Brian is correct. There is no power restriction at OAA events. The FCA is 8.5 time max.


----------



## russ (Jul 29, 2002)

The FCA bino rule drives me bonkers. It makes little sense and if what they say works, wth are we spending good money on range finders for hunting when a good set of binos with marks will accomplish the same thing?

As it is right now, I have to own 2 pair of binos - 1 set for hunting 1 set for 3D. So much for trying to make this sport more affordable for the masses.


----------



## NockOn (Feb 24, 2003)

Isn't the FCA trying to follow the IBO rules when it comes to 3D and Binos?


----------



## JDoupe (Dec 9, 2006)

Thanks Brian and Captin T!


----------



## Guest (Jun 15, 2009)

When the whole bino thing came up many used higher powers than the 8X set down by the IBO, when I asked why the mag restriction they said that it could be used as a rangefinder to which I said that a lower power can be much more accurate when using them as a rangefinder because it takes more rotation to fine the off focus range. The OAA decided then to abandon the bino issue as we say that there wasn't really one at all, we just made sure that there wasn't any blatant marks on the focus wheel

just one of the OAA differs from the FCA/Fita things


----------



## JDoupe (Dec 9, 2006)

I'm going to duct tape two spotting scopes together and strap them to my head then!!!!!

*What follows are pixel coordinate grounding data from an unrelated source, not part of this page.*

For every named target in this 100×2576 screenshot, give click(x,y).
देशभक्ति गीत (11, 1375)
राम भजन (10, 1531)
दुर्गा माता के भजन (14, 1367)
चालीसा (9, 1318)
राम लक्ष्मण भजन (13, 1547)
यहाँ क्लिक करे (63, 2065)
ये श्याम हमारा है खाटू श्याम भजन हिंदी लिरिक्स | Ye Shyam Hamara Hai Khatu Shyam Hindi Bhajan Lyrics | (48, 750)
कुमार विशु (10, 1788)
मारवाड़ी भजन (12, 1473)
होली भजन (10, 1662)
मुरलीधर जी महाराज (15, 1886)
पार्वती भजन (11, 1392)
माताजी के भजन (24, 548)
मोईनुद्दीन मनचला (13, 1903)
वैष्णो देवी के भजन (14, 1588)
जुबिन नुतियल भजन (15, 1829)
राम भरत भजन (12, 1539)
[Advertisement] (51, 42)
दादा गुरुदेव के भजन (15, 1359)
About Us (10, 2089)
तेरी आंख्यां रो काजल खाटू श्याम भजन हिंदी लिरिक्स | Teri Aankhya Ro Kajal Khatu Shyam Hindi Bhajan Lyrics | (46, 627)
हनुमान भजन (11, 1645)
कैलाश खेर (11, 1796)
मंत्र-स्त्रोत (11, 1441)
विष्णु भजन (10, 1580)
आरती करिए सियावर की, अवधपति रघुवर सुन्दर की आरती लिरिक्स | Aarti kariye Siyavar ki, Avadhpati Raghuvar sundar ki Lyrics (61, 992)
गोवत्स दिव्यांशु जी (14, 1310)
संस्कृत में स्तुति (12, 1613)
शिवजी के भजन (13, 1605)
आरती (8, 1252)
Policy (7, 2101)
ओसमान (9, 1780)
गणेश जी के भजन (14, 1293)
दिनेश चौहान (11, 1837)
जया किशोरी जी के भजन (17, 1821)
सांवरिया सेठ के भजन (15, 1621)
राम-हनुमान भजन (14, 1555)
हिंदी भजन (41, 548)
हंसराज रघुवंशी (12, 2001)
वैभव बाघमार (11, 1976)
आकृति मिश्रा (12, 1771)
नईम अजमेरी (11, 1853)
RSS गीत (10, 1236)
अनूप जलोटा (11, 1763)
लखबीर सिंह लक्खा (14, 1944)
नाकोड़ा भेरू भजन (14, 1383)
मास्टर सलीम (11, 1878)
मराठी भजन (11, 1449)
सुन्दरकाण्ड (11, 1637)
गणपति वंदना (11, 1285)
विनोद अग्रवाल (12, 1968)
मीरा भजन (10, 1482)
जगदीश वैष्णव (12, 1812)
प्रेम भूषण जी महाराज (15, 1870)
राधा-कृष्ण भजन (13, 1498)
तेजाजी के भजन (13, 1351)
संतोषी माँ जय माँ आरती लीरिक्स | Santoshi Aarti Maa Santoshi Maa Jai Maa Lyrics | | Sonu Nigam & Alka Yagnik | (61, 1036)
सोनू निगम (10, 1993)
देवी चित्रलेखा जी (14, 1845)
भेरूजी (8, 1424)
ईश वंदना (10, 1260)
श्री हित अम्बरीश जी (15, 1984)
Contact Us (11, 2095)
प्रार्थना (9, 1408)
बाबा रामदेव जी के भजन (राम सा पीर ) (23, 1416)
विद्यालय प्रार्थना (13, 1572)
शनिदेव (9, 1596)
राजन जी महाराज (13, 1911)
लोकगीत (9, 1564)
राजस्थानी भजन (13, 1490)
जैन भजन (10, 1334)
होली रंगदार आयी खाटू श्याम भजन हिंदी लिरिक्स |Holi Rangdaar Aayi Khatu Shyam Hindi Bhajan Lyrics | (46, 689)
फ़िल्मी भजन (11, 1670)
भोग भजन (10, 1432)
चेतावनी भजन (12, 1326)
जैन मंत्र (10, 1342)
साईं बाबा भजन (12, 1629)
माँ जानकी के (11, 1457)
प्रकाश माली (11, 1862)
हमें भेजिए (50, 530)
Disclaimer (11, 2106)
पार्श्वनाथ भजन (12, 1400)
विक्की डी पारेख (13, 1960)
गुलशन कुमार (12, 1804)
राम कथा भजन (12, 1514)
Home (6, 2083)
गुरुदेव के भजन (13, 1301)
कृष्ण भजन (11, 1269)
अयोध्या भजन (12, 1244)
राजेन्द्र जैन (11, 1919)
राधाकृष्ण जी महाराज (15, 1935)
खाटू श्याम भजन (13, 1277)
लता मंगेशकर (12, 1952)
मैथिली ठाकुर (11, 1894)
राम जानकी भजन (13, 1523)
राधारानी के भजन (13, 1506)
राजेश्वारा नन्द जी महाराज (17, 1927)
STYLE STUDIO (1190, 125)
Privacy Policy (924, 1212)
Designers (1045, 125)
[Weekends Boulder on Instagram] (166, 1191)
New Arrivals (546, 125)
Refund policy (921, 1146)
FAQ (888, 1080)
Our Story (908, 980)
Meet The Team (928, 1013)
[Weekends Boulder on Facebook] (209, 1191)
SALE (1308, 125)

Should be able to see really well if I don't throw up from motion sickness!


----------



## russ (Jul 29, 2002)

no problem JDoupe - Manfrotto has just the monopod for you!


----------



## H.M. Murdock (Nov 13, 2005)

russ said:


> no problem JDoupe - Manfrotto has just the monopod for you!


Can't use that. The binos must be handheld. So guess you can't use Bino straps as well


----------



## russ (Jul 29, 2002)

silly rules. Lot's of people use the bow limb to support the bino's too. Wonder what the ruling is for that? I have scratch my head as to what's the justification for no support in the 1st place.


----------



## H.M. Murdock (Nov 13, 2005)

russ said:


> silly rules. Lot's of people use the bow limb to support the bino's too. Wonder what the ruling is for that? I have scratch my head as to what's the justification for no support in the 1st place.


The handheld part was from the FCA rules. Seems silly to me as well.


----------



## JDoupe (Dec 9, 2006)

I'm gonna need a Caddy this summer for sure.....


----------



## btmckay (Dec 7, 2003)

Hey Jason what about a Bad Boy Buggy:zip:
Brian


----------



## JDoupe (Dec 9, 2006)

Sweet! I can't believe you are offering one to me! That's just the kind of guy you are ......always there for other shooters.

Thanks! Let me know when it will be ready.....or maybe you can just bring it to Provincials for me?


----------



## btmckay (Dec 7, 2003)

One of those would definitly be nice for Madawaska
But then you and I would be so busy driving it
around we wouldn't shoot :darkbeer:


----------



## Baldini (Mar 7, 2005)

I do like that caddy idea... and rule in the OAA or FCA book that bans archers from having caddies? Of course, my bikini clad caddy will need a couple thermocells to protect all that exposed skin...


----------



## JDoupe (Dec 9, 2006)

Baldini....

this thread is useless without pics!


----------



## CLASSICHUNTER (May 20, 2005)

*oh ya*

Baldini bruce we all know that YOUR caddy in a bikini does not need a thermal cell as mosquitos can`t bite through plastic or vinyl lol lol and only air inside no blood .... lol lol :darkbeer:


----------